Apollo 13#
Day 1: Momentum, Pressure, and Energy#
Problem 1
During launch, the Saturn V rocket accelerates the Apollo 13 spacecraft upward from rest. Assume that at one moment during ascent the spacecraft and attached stage have a total mass of \(m = 2.8\times 10^6\ {\rm kg}\) and are accelerating upward at \(a = 4.2\ {\rm m/s^2}\). Take \(g = 9.81\ {\rm m/s^2}\).
(a) What is the net upward force required to produce this acceleration?
(b) What thrust must the engines provide?
(c) Express the thrust as a multiple of the spacecraft weight. Assume the rocket is moving vertically and neglect air resistance at this instant.
Problem 2
After the oxygen tank explosion, the crew must conserve consumables and reduce heating loads. One issue is the force caused by pressure inside a spacecraft hatch. Suppose a circular hatch has radius \(r = 0.50\ {\rm m}\). The cabin is maintained at pressure \(P_{\rm in} = 34{,}000\ {\rm Pa}\), while space outside is a vacuum.
(a) What is the pressure difference across the hatch?
(b) What is the area of the hatch?
(c) What outward force does the cabin air exert on the hatch?
(d) Express this force as an equivalent weight in kilograms on Earth. Assume the pressure is uniform across the hatch.
Problem 3
To conserve electrical power after the accident, the spacecraft must avoid wasting energy. Suppose one heater draws \(P = 180\ {\rm W}\) and is accidentally left on for \(t = 9.0\ {\rm h}\). Use \(1\ {\rm kWh} = 3.60\times 10^6\ {\rm J}\).

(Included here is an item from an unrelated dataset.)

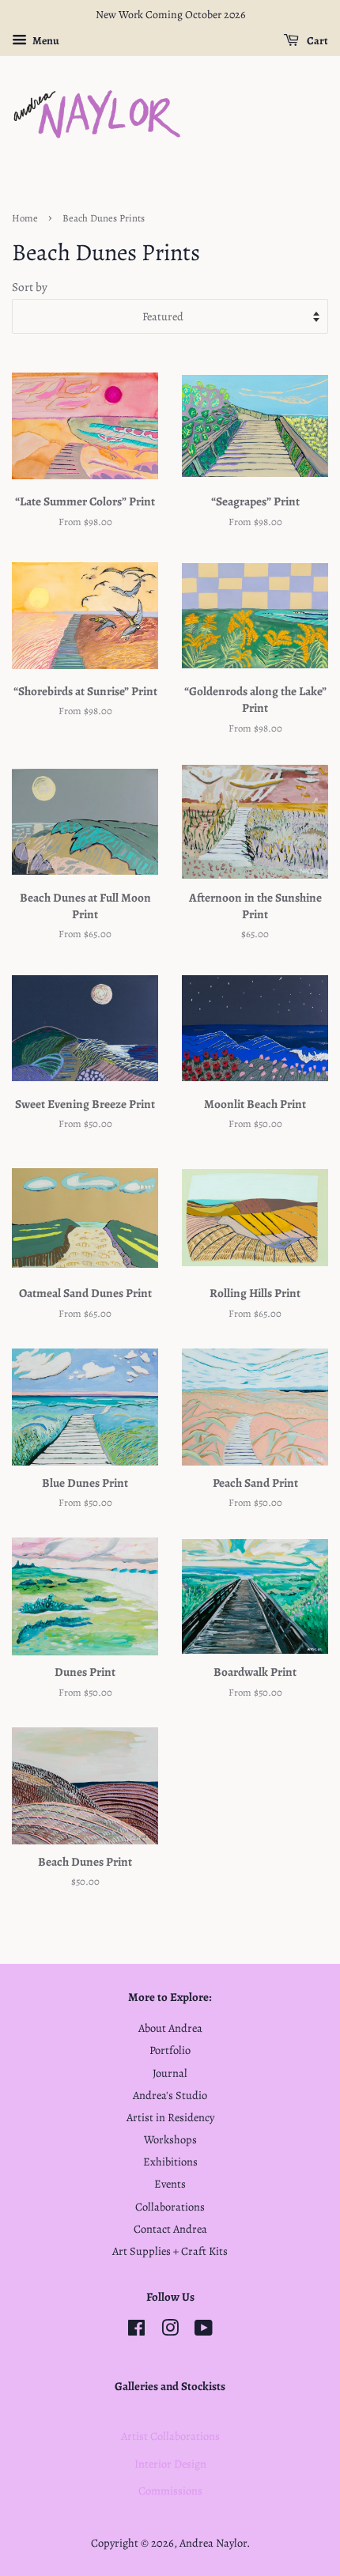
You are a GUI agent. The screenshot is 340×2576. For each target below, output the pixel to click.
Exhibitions (170, 2161)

(a) How much electrical energy does the heater use in joules?
(b) Convert this energy to kilowatt-hours.
(c) If the battery stores \(1.2\times 10^7\ {\rm J}\), what percentage of the battery energy would this heater consume?

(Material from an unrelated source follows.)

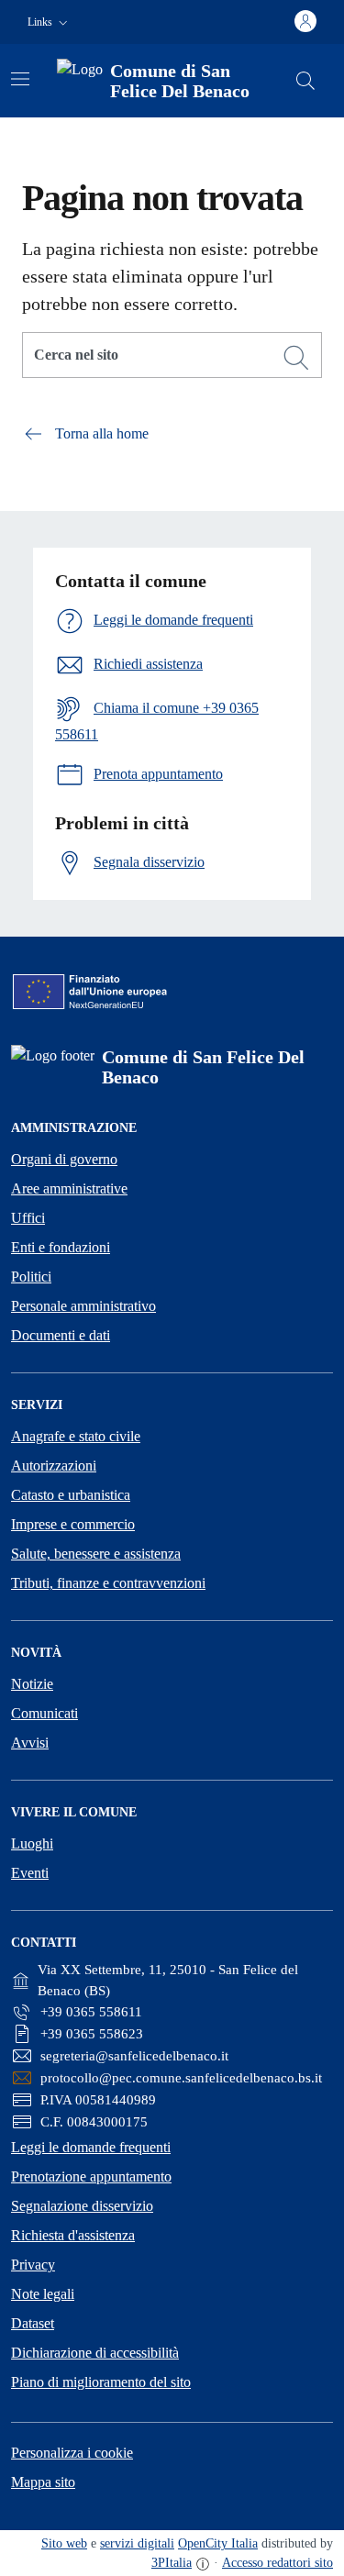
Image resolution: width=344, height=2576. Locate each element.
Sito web (64, 2543)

Day 2: Gravitation and Reentry#
Problem 4
Apollo 13 uses the Moon’s gravity and a free-return trajectory to help bring the crew back to Earth. Assume the spacecraft passes the Moon at a distance \(r = 5.0\times 10^6\ {\rm m}\) from the Moon’s center. Assume the spacecraft can be treated as a point mass.
Use the following values:
Mass of the Moon: \(M_M = 7.35\times 10^{22}\ {\rm kg}\)
Universal gravitation constant: \(G = 6.67\times 10^{-11}\ {\rm N\,m^2/kg^2}\)

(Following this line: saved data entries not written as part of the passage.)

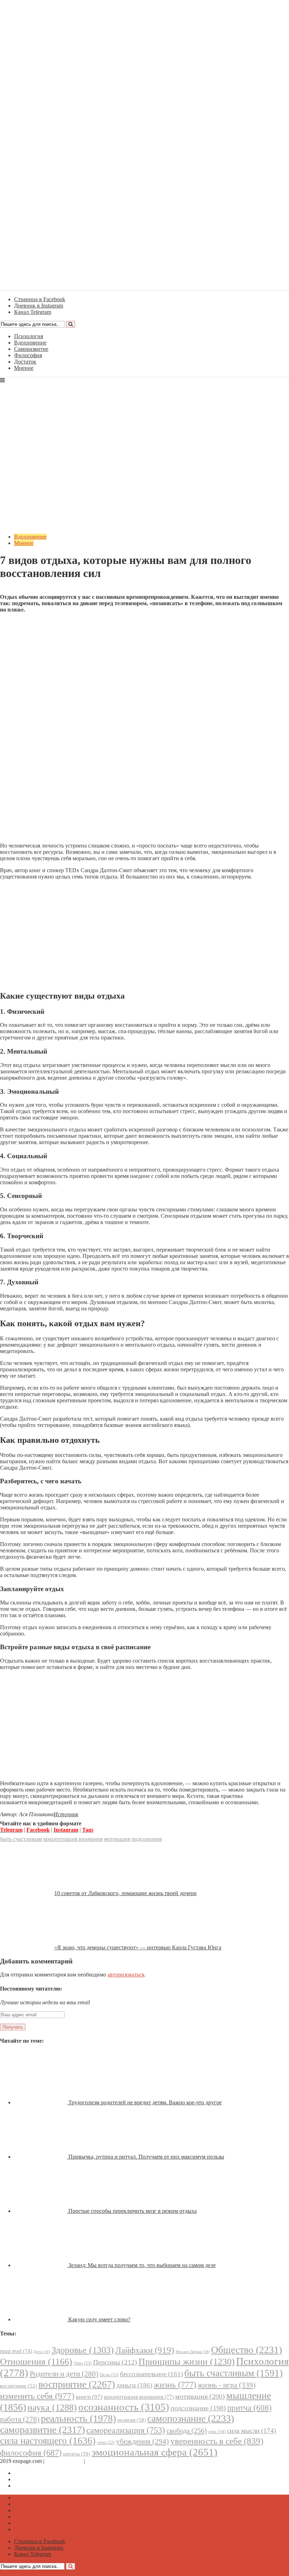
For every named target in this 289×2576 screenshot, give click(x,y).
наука (52, 2407)
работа (19, 2419)
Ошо (83, 2363)
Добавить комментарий (34, 591)
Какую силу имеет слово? (99, 2319)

(a) Compute the gravitational field strength due to the Moon at the spacecraft.
(b) What is the gravitational force on a \(m = 4.5\times 10^4\ {\rm kg}\) spacecraft at this location?
(c) Explain why even a brief close approach to the Moon can significantly alter the spacecraft trajectory.
Problem 5
During reentry, the command module enters Earth’s atmosphere at very high speed. We can estimate its kinetic energy. Assume the command module has mass \(m = 5.8\times 10^3\ {\rm kg}\) and reentry speed \(v = 1.10\times 10^4\ {\rm m/s}\).
(a) What is the kinetic energy of the command module at this speed?
(b) If only \(2.0\%\) of this kinetic energy is transferred as thermal energy into the heat shield, how much energy is absorbed by the shield?
(c) Based on your result, explain why reentry is such a severe thermal problem.
Problem 6
After reentry, the command module descends under parachutes for splashdown. Suppose the capsule mass is \(m = 5.8\times 10^3\ {\rm kg}\) and it descends at a constant speed of \(v = 8.0\ {\rm m/s}\) just before hitting the ocean. Assume the capsule is moving vertically and neglect buoyancy in air.
(a) What is the weight of the capsule?
(b) If the capsule is descending at constant speed, what must the total upward drag force from the parachutes be?
(c) If three parachutes share the load equally, what drag force acts on each parachute?